In the past decade, we’ve figured out how to build artificial neural nets that can achieve superhuman performance at almost any task for which we can define a loss function and gather or create a sufficiently large dataset. While this is unlocking a wealth of valuable applications, it has not created anything resembling a “who”, raising interesting new (and, sometimes, old) perspectives on what we really mean when we refer to “general intelligence” in big-brained animals, including ourselves. Public scrutiny has also intensified regarding a host of seemingly unrelated concerns: how can we make fair and ethical models? How can we have privacy in a world where our data are the fuel for training all of these models? Does AI at scale increase or curtail human agency? Will AI help or harm the planet ecologically, given the exponentially increasing computational loads we’ve started to see? Do we face a real risk of runaway AI without human value alignment? This talk will be technically grounded, but will also address these big questions and some non-obvious interconnections between them. We will begin with privacy and agency in today’s ML landscape, noting how new technologies for efficient on-device inference and federated computation offer ways to scale beneficial applications without incurring many of the downsides of current mainstream methods. We will then delve deeper into the limitations of the optimization framework for ML, and explore alternative approaches involving meta-learning, evolution strategies, populations, sociality, and cultural accumulation. We hypothesize that this relatively underexplored approach to general intelligence may be both fruitful in the near term and more optimistic in its long-term outlook.
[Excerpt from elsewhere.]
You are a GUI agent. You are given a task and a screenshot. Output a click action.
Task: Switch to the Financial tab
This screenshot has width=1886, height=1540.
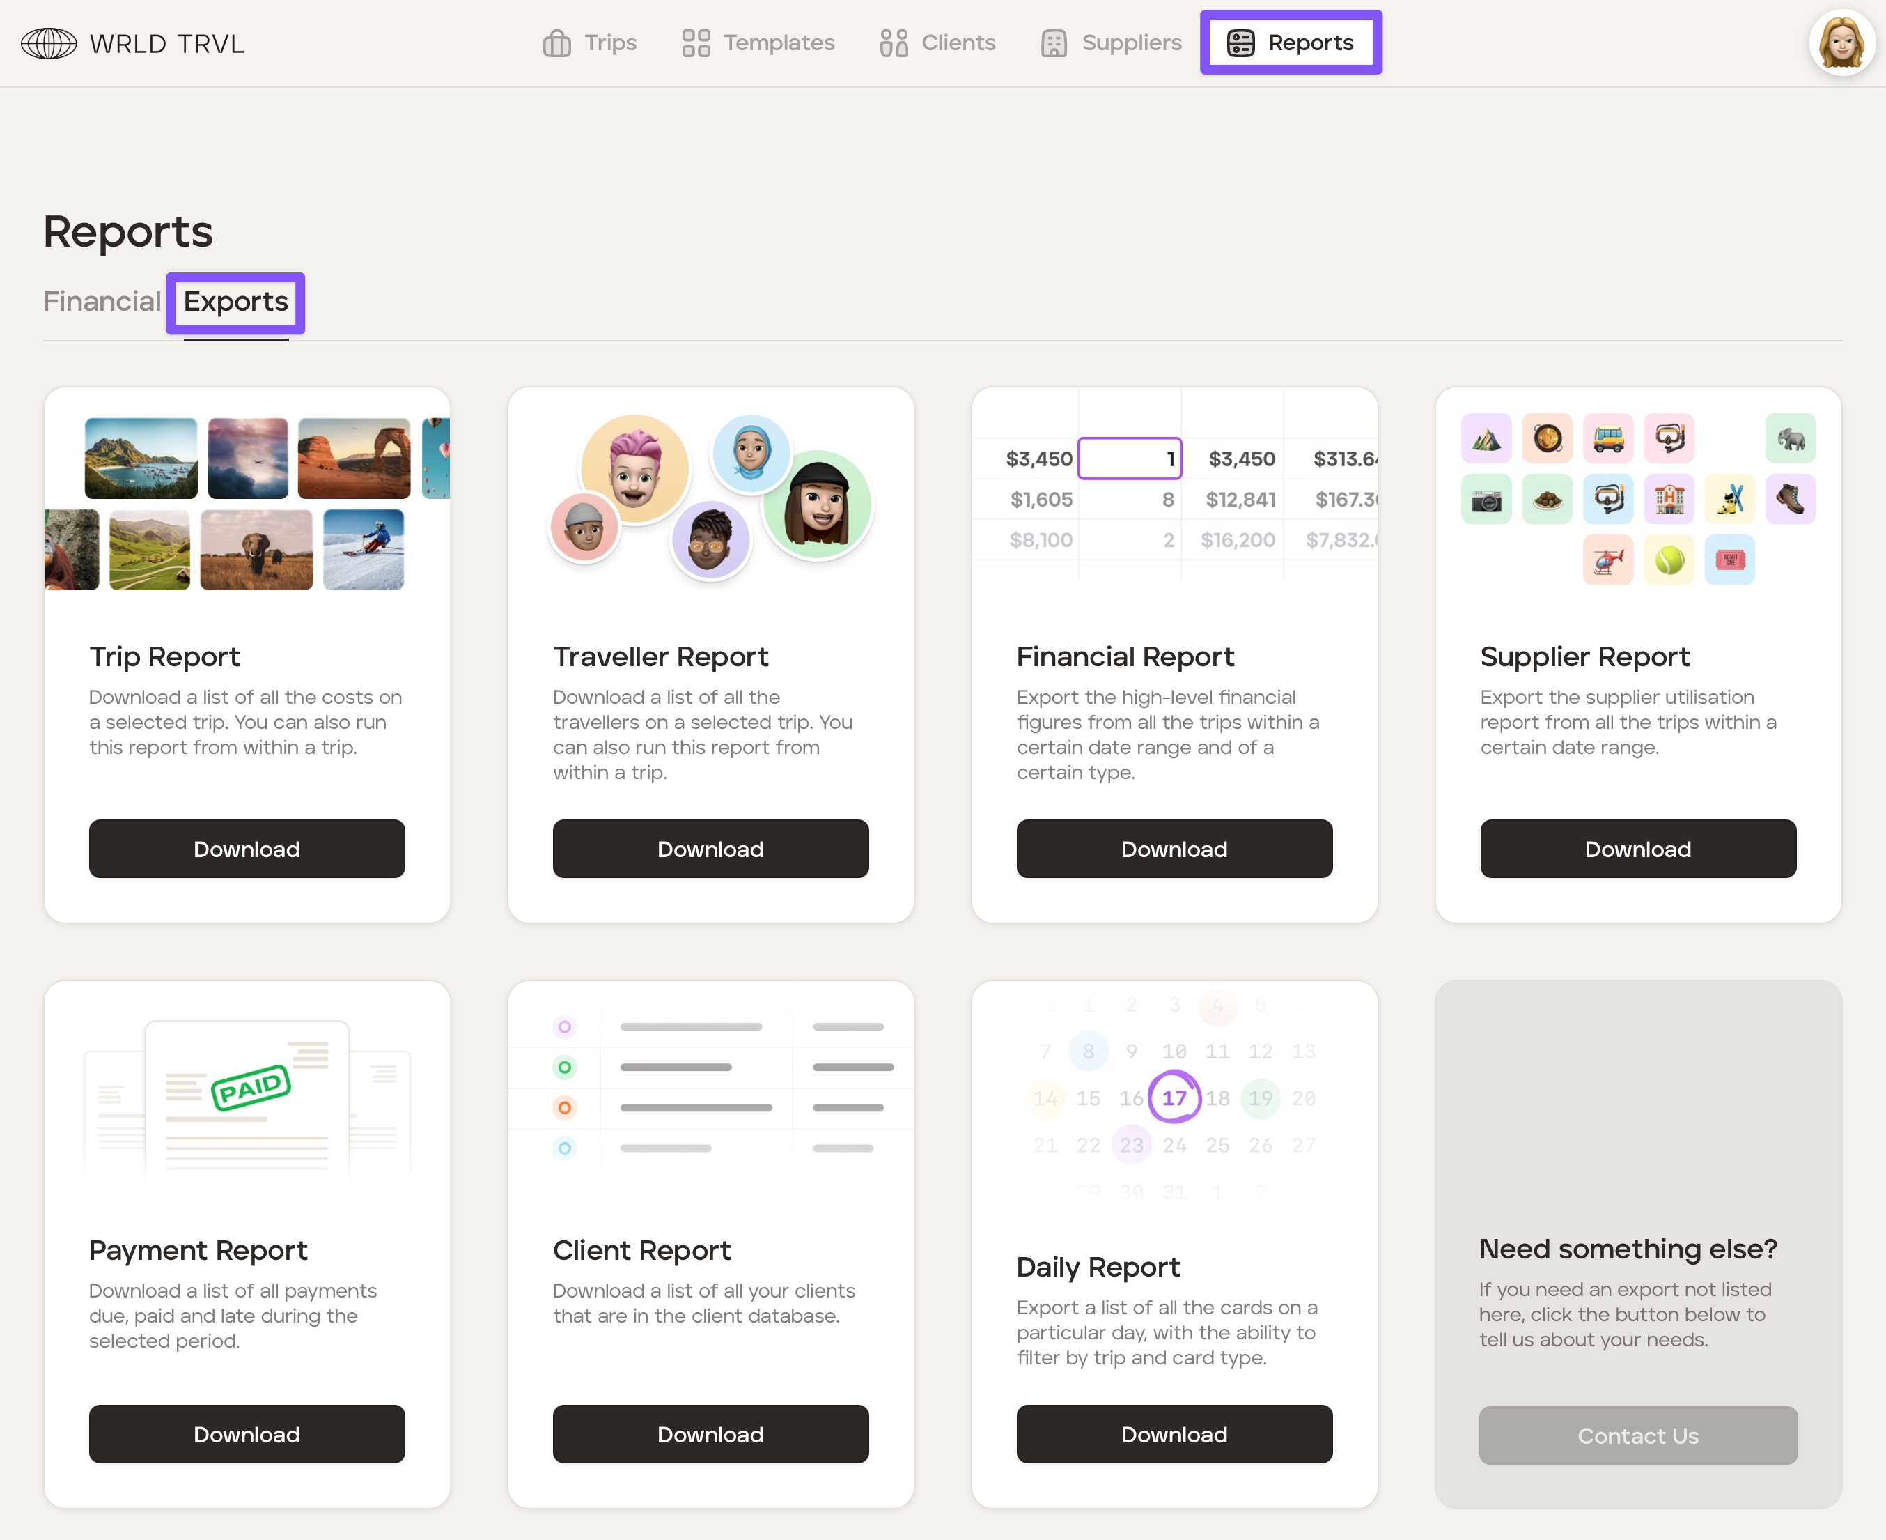(102, 302)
Blaise Aguera y Arcas (Google)
Blaise leads an organization at Google AI working on both basic research and new products. Among the team’s public contributions are MobileNets, Federated Learning, Coral, and many Android and Pixel AI features. They also founded the Artists and Machine Intelligence program, and collaborate extensively with academic researchers in a variety of fields. Until 2014 Blaise was a Distinguished Engineer at Microsoft, where he worked in a variety of roles, from inventor to strategist, and led teams with strengths in machine learning, interaction design, prototyping, augmented reality, wearable computing, and graphics. Blaise has given TED talks on Seadragon and Photosynth (2007, 2012), Bing Maps (2010), and machine creativity (2016). In 2008, he was awarded MIT’s TR35 prize.